Chinese smartphone brand Realme, launched to take on leader Xiaomi, is off to a blistering start—but its real challenge starts now
In 2001, Van Diesel-starrer The Fast and The Furious broke all box-office records, both in the US and overseas markets. Made at an estimated cost of $38 million, the movie went on to gross over $207.3 million worldwide. Its success spawned a series of record smashing sequels.
Madhav Sheth doesn’t remember any of these numbers; what the CEO of Realme does like to do is recall the film in the context of the records his fledgling smartphone brand has broken since last May. Realme 1, the first model rolled out by the China-headquartered BBK Electronics, sold out 1.2 lakh units in just 10 minutes in its first ever sale. By September, Realme 2 had clocked 3.7 lakh units in another 10 minutes. Within a span of few months, the sub-brand of Oppo became the fastest to achieve 1 million sales in the country—all through online sales.
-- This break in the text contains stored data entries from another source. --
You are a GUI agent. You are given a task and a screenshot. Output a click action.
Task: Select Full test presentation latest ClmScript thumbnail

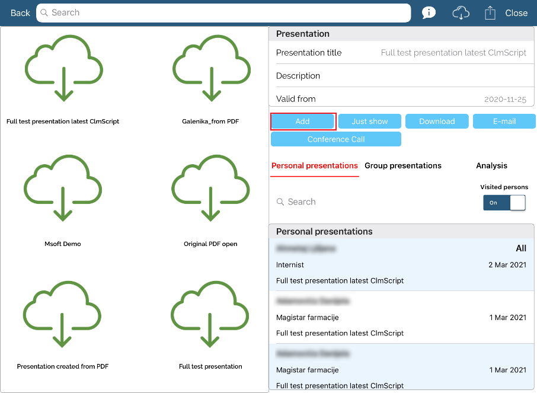pos(63,68)
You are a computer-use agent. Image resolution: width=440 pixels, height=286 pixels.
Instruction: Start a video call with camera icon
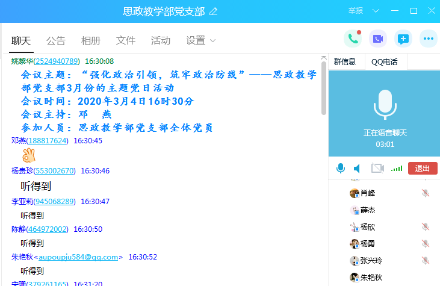coord(377,39)
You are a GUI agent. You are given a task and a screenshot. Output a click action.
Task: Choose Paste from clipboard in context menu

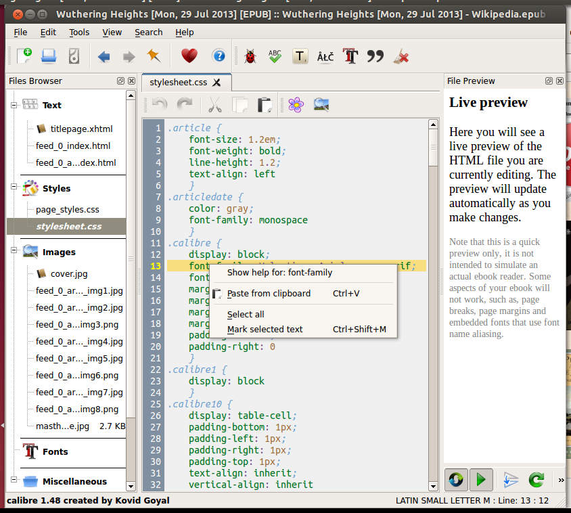coord(269,294)

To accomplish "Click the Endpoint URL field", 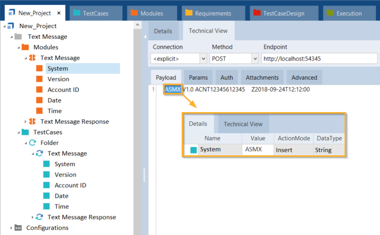I will pyautogui.click(x=319, y=59).
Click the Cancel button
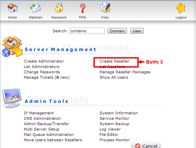This screenshot has width=196, height=148. coord(146,145)
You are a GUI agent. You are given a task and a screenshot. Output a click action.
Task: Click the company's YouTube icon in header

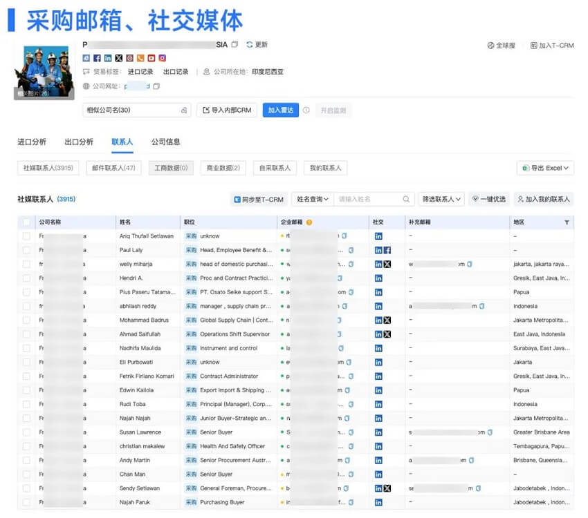pos(151,58)
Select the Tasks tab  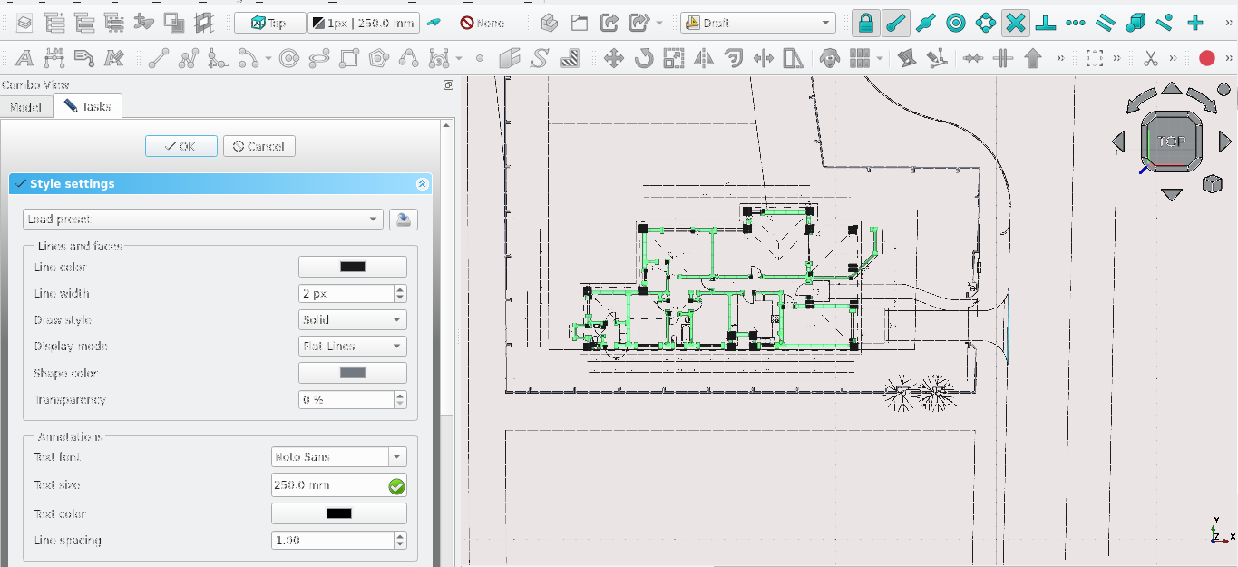(x=88, y=107)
More records were set to tumble. In one year, Realme become the fastest brand to achieve 8 million users, according to Counterpoint Research. In the first quarter of this year, it grabbed third slot in the online smartphone pecking order with 11 percent market share. During the same quarter, it became the fourth biggest overall smartphone brand. “We are fast. We are furious. We are disruptive,” says Sheth, 37, who worked as sales director at Oppo for a year before picking up the reins at Realme India.
At DLF Cyber City—Realme’s office in Gurugram—there is no trace of the umbilical cord between the parent brand and Realme. Except a small board at the entrance that mentions the registered and corporate office: Oppo Mobile India Private Limited. “We are separate brands, with just one thing in common: A manufacturing unit,” says Sheth.
Realme, which now works on an online-offline hybrid model, is present across 50 cities and 5,000 outlets. The target for this year is to reach out to 20,000 outlets in 150 cities. “We will become the biggest smartphone brand in two years,” he claims. Every employee of the company, he adds, swears by the philosophy of the brand: Dare to leap.